Task instructions:
Gather all lines in the entries below that include the word "agent".

Supplied data:
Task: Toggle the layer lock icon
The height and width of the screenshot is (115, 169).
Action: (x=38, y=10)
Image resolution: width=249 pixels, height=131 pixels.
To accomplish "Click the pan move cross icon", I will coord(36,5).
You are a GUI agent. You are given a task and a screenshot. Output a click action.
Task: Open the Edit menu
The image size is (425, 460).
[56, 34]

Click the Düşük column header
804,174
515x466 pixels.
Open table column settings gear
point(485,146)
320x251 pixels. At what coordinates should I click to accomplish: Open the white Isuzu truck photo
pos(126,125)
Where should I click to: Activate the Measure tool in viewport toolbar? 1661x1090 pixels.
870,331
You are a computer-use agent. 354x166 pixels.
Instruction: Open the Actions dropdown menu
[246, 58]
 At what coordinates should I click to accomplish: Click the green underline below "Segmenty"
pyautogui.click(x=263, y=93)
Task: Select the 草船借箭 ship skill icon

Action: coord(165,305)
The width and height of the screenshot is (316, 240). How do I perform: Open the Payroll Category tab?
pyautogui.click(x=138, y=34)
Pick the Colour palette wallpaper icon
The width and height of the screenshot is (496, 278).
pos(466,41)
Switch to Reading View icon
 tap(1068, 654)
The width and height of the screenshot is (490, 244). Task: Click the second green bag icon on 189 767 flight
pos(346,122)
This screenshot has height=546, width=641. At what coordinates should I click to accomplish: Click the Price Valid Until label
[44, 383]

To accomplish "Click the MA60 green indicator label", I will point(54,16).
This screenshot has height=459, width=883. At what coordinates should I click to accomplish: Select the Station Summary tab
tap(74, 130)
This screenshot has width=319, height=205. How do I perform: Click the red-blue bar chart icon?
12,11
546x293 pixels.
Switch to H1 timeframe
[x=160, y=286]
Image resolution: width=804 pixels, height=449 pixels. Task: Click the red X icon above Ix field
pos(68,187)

Task output:
You are a GUI agent. You are given a task and a screenshot. Output a click action.
You are a computer-use agent. 354x166 pixels.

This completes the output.